[Material for this task]
########
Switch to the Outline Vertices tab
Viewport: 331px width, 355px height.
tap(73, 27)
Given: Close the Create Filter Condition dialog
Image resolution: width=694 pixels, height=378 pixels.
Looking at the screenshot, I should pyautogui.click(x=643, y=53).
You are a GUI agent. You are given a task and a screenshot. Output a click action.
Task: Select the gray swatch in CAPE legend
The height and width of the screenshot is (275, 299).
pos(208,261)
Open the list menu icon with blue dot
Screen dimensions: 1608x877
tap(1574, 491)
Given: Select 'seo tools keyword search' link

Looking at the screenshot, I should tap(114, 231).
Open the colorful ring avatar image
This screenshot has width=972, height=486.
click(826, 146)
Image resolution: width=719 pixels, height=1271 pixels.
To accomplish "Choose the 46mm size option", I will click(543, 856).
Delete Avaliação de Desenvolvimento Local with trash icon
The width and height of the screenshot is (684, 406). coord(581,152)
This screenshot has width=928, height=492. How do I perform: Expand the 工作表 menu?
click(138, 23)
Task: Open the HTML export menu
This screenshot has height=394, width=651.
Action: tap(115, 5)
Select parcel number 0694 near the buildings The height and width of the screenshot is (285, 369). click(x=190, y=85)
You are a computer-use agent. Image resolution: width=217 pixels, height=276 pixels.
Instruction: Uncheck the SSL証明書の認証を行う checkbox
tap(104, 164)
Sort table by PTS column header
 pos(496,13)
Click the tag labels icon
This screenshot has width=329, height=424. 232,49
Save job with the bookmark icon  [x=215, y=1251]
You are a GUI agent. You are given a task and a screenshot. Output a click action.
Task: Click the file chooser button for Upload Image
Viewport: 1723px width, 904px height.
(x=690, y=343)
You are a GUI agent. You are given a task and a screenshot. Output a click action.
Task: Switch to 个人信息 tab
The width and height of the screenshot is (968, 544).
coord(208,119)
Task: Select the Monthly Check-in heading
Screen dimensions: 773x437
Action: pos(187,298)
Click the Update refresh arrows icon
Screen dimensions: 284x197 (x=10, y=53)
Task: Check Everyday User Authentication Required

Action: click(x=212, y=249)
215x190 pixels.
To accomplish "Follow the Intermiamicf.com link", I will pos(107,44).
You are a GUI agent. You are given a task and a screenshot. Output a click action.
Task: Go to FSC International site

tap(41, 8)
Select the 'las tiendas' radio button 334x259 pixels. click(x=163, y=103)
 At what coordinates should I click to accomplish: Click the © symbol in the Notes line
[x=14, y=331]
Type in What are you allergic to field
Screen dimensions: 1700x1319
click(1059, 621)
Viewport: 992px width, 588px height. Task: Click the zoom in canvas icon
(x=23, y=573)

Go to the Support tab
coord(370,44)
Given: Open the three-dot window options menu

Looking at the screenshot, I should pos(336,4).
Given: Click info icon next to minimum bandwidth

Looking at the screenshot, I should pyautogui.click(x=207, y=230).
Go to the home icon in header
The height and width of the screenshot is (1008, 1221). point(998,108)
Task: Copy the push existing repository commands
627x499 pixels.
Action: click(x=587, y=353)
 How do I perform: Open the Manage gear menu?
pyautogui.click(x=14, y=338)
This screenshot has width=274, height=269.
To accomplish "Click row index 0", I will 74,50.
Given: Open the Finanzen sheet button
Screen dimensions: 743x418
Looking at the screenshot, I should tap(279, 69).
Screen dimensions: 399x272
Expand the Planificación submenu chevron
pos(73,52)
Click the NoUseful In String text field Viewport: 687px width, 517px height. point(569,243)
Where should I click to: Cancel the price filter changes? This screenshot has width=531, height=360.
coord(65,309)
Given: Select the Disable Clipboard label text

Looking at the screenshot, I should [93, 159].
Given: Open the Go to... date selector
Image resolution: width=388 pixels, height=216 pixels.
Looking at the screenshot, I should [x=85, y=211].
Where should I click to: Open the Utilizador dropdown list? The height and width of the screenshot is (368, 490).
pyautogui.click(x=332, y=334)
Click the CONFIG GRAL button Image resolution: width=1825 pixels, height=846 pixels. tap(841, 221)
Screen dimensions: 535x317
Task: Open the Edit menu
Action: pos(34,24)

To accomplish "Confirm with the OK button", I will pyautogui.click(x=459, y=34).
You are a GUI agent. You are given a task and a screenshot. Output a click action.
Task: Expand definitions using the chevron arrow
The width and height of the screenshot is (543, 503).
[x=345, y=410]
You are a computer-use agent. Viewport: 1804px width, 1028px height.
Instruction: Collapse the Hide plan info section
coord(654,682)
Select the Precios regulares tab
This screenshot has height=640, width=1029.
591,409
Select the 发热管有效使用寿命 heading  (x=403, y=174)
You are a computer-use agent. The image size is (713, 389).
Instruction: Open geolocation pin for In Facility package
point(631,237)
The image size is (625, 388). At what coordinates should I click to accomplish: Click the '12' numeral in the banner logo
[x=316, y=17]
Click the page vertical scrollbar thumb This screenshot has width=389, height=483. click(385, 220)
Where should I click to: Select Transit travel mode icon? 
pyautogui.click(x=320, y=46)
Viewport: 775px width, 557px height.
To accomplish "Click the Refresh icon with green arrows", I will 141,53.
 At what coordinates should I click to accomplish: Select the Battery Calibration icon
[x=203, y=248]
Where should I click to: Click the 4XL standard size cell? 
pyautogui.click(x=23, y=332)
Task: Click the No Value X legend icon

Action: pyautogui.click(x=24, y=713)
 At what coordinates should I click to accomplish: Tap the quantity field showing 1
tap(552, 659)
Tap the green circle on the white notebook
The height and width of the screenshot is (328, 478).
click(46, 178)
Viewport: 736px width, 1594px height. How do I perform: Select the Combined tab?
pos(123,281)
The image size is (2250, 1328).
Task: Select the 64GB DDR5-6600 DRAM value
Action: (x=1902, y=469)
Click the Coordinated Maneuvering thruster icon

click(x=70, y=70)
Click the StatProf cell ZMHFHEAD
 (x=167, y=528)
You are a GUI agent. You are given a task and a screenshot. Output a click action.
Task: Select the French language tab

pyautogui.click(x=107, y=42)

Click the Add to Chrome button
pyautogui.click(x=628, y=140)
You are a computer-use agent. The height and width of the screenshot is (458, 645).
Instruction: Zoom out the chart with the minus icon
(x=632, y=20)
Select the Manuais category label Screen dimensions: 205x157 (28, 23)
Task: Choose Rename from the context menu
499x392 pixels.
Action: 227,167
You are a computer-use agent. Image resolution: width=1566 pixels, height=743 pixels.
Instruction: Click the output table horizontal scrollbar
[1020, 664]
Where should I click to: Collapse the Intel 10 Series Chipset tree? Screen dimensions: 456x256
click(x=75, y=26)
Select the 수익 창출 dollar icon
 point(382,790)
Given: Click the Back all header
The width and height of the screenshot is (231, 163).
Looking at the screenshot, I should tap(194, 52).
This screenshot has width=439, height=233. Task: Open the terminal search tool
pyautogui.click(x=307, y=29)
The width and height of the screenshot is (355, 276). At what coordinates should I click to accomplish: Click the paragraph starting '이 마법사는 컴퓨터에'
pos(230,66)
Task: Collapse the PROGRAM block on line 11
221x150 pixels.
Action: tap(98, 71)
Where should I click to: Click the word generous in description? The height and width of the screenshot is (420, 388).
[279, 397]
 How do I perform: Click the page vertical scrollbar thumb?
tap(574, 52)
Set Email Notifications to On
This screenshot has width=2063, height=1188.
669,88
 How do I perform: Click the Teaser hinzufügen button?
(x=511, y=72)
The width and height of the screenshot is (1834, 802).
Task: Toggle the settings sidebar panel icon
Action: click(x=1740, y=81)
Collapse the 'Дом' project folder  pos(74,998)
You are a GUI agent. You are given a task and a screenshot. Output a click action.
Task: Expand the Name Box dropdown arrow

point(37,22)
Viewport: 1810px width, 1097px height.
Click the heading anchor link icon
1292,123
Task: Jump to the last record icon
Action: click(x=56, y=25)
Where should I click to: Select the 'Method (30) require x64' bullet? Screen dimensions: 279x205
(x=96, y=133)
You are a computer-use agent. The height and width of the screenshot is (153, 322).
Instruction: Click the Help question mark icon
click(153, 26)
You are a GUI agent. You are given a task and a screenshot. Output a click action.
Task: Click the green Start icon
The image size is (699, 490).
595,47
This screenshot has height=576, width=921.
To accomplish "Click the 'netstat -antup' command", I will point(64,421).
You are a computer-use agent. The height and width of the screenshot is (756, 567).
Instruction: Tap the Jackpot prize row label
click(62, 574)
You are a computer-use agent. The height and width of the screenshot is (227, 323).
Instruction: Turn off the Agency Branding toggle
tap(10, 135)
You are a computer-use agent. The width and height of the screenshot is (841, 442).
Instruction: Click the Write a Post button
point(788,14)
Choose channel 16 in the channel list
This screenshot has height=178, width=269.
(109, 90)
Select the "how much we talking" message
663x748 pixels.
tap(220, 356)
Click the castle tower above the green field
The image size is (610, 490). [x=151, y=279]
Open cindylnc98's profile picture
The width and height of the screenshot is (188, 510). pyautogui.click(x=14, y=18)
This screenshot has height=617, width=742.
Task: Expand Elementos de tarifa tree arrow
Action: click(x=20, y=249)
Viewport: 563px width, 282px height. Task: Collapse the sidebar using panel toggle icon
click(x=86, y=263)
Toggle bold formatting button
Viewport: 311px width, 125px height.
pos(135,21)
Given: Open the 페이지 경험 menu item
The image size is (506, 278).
########
[Direction]
Please rewrite the material from the line with "Click the Add to Chrome button" up to and including the line with "Action: 227,167", changing "Chrome" to "Firefox" and keeping everything else the same.

[Final answer]
Click the Add to Firefox button
pyautogui.click(x=628, y=140)
You are a computer-use agent. The height and width of the screenshot is (458, 645).
Instruction: Zoom out the chart with the minus icon
(x=632, y=20)
Select the Manuais category label Screen dimensions: 205x157 (28, 23)
Task: Choose Rename from the context menu
499x392 pixels.
Action: 227,167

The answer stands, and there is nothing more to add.